Kurang dari 195 hari sebelum pemilihan umum, Partai Golkar kembali menghadapi dinamika internal yang menghangat. Sejarah merekam, gejolak internal sudah menjadi ujian politik bagi partai berlambang pohon beringin ini.
Oleh
YOHAN WAHYU
·5 menit baca
Rekam jejak politik Partai Golkar mencatatkan partai ini mampu melalui gelombang dan guncangan politik. Namun, tren elektoral yang menurun menjadi tantangan yang tidak mudah bagi Partai Golkar menjelang Pemilu 2024. Meskipun Golkar dapat bertahan di 2-3 besar partai politik nasional, perolehan suara dan kursinya di DPR cenderung menurun.
Terakhir, pada Pemilu 2019, Partai Golkar meraih 12,3 persen suara yang kemudian dikonversi menjadi 85 kursi di DPR. Padahal, jika dibandingkan prestasi Golkar pada pemilu awal Reformasi, yakni 1999, Golkar masih bertengger di 22,4 persen suara dengan merebut 120 kursi DPR.
Saat itu, Golkar tengah menghadapi guncangan politik setelah era Orde Baru yang sebelumnya menjadi penopang utama kekuasaan Golkar sepanjang lebih dari tiga dekade.
Prestasi puncak Golkar pasca-Reformasi justru dibuktikan dengan raihan suara dan kursi di Pemilu 2004. Golkar kembali menjadi pemenang pemilu dengan meraih 21,6 persen suara dan 127 kursi.
Meskipun perolehan suaranya cenderung stagnan dari Pemilu 1999, jumlah kursinya meningkat. Namun, pasca-Pemilu 2004, perolehan suara dan kursi Golkar mengalami tren penurunan.
Dibandingkan hasil Pemilu 1999 dan 2019, ada penurunan sekitar 10 persen suara Partai Golkar. Sementara perolehan kursinya dibandingkan dengan periodisasi yang sama, Golkar kehilangan 35 kursi.
Bagaimana dengan Pemilu 2024? Hasil survei Kompas merekam tingkat keterpilihan Partai Golkar juga belum beranjak menuju angka dua digit. Dari sepuluh survei terakhir yang sudah digelar Litbang Kompas, rata-rata elektabilitas Golkar bertengger di angka 7,7 persen.
Namun, dengan dinamika elektoral yang cenderung mengalami tren penurunan, bertahannya Golkar di 2-3 besar partai politik nasional papan atas membuktikan partai ini tahan banting menghadapi gejolak politik, baik internal maupun eksternal partai.

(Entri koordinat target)
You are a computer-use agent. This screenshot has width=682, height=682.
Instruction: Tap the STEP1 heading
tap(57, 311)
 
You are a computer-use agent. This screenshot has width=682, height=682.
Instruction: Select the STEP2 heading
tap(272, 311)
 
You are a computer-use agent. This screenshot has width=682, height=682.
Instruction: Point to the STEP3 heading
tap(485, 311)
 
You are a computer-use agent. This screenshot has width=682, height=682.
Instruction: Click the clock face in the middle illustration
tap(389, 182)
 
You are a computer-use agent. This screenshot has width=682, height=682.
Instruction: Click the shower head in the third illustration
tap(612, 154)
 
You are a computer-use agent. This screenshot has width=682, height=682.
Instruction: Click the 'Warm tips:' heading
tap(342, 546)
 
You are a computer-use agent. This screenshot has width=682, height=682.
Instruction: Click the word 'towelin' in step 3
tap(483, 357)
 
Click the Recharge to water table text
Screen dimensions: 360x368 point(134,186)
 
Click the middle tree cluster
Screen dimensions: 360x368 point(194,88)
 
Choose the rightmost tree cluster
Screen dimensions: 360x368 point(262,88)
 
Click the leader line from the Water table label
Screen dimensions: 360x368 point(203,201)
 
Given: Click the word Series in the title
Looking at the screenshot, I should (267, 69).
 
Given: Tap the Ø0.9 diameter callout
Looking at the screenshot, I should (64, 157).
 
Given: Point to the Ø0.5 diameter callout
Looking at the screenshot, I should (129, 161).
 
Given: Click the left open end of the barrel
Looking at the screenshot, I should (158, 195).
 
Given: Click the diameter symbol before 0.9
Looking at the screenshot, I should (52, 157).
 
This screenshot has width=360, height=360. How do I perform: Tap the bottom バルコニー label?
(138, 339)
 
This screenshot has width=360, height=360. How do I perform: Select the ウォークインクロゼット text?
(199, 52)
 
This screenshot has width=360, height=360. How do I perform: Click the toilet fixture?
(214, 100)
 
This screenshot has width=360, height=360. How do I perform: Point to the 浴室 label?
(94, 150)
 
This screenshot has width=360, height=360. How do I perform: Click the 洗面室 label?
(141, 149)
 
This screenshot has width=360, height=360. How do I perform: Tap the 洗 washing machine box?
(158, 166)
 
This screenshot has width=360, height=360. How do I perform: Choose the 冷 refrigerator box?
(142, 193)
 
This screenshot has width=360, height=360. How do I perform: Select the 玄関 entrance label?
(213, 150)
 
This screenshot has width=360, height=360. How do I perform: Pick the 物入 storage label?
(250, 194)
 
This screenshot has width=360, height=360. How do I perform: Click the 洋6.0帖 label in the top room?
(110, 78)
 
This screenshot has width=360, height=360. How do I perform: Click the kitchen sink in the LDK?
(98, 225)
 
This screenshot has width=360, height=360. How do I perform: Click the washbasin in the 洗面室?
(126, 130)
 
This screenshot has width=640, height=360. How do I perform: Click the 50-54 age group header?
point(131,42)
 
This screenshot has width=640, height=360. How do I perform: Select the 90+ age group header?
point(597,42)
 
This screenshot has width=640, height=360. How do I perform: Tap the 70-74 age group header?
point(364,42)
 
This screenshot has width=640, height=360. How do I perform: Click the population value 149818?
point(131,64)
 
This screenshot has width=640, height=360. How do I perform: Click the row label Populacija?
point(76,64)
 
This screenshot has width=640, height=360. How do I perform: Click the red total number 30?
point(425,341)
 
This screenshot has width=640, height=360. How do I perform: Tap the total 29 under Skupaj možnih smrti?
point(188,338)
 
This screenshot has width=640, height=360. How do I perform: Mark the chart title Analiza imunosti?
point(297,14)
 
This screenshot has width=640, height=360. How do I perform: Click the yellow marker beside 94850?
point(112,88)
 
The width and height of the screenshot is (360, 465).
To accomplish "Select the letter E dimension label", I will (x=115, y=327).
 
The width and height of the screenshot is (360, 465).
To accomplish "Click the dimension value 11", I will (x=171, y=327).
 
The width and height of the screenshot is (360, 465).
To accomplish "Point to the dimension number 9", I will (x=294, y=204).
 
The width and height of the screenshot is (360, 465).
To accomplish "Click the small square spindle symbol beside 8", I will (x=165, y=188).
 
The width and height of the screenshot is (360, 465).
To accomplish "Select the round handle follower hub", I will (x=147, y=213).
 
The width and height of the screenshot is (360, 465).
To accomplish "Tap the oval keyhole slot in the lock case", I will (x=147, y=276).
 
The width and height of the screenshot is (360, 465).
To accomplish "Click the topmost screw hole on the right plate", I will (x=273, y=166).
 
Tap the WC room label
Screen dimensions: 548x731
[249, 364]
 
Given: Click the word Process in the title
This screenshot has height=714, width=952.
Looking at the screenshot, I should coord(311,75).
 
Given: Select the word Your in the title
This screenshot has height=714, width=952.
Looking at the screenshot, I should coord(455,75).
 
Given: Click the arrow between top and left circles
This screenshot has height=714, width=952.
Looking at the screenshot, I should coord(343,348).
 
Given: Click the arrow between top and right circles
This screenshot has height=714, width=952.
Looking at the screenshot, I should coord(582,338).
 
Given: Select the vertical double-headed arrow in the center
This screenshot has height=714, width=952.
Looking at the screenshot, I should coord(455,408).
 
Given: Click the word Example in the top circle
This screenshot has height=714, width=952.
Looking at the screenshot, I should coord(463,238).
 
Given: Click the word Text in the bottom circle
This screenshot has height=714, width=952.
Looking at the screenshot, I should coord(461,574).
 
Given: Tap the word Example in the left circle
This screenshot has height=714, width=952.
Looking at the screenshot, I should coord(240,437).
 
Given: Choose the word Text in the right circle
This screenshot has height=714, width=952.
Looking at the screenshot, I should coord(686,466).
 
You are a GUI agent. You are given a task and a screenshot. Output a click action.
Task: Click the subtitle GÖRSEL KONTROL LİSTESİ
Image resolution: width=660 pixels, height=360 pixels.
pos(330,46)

Petunjuk:
[a] Menurut teks tentang Partai Golkar, berapa kursi DPR yang diraih Golkar pada Pemilu 2004?
[b] Lanjutkan teks tentang perolehan suara Partai Golkar mulai dari kalimat terakhirnya.
Catatan di atas tidak diperlukan.

Hasil Tugas:
[a] 127 kursi.

[b]
Jika kita telusuri kembali, gejolak internal partai kerap terjadi dan harus diakui memberi potensi disinsentif terhadap keterpilihan partai di pemilu.
Gejolak politik yang dihadapi Partai Golkar pertama kali terjadi di era awal Reformasi. Saat itu partai beringin ini menghadapi sorotan, tuduhan, dan hujatan sebagai partai politik warisan Orde Baru. Golkar pun harus menerima nasib gagal mempertahankan dominasinya.
Meski demikian, gejolak ini relatif sukses dihadapi Golkar dengan kepemimpinan ketua umumnya saat itu, Akbar Tandjung. Dengan mengampanyekan paradigma baru Golkar, Akbar relatif sukses membawa perubahan partai ini.
Mengutip catatan politisi Golkar Rully Chairul Azwar, dalam bukunya, Politik Komunikasi Partai Golkar di Tiga Era (2009), ia menyebutkan, di era Akbar Tandjung Golkar mengalami masa sulit. Golkar menjadi musuh bersama dan banyak yang menginginkan Golkar bubar.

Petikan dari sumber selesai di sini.